A real-time speech-to-text transcription system for Telugu using a pretrained ASR model.
This project uses the Harveenchadha/vakyansh-wav2vec2-telugu-tem-100
model from Hugging Face to convert Telugu speech into text in real-time. The system captures live audio through your earphone's microphone and processes it using modern deep learning libraries.
- Real-Time Transcription: Captures and transcribes Telugu speech live.
- Pretrained ASR Model: Utilizes a state-of-the-art model created by Harveenchadha.
- Interactive Development: Built and debugged using VS Code with the Jupyter extension.
- PyTorch: Deep learning framework for model computations.
- Torchaudio: Audio processing capabilities integrated with PyTorch.
- Transformers: Access to pretrained models, including our ASR model.
- Sounddevice: Captures live audio input.
- Numpy: Array operations and data manipulation.
- Scipy: Additional audio file handling and signal processing.
- Clone the Repository:
git clone https://github.com/MAvinash24/ML_Project.git
cd ML_Project
- Install Dependencies: Use pip to install the required libraries:
pip install torch torchaudio transformers sounddevice numpy scipy
-
Open VS Code: Ensure that you have installed the Python and Jupyter extensions from the VS Code Marketplace.
-
Open the Notebook: Open the .ipynb file provided in the repository. VS Code will load the interactive notebook interface.
-
Execute Cells: The notebook is divided into cells:
Installation Cell: Contains pip installation commands.
Imports and Function Definitions: Contains all the necessary Python code for audio processing.
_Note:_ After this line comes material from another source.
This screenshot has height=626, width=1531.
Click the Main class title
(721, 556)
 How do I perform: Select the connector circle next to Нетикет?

Main Execution Cell: Contains the loop that records, processes, and prints transcriptions.
-
Run each cell one-by-one using the "Run Cell" button. This helps in verifying that each part of the code is functioning correctly.
Follow the debug messages printed in the terminal:
-[DEBUG] READY: System is ready to capture audio.
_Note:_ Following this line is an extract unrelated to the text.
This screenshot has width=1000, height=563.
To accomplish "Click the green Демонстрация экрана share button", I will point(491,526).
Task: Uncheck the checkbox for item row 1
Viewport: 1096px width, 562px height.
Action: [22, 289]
-[DEBUG] STOPPED: Audio capture has ended, and processing is beginning.
-[DEBUG] TRANSCRIPTION: The output text after processing.
If issues arise, check each cell individually to isolate and resolve the error.
Using Your Earphone as the Audio Input Device Make sure your earphone’s built-in microphone is selected as the default input device in your system settings. This setup ensures that the sounddevice library captures your speech accurately during the transcription process.
Special thanks to Harveenchadha for creating the pretrained vakyansh-wav2vec2-telugu-tem-100 model. Their contribution has been pivotal in making this project possible.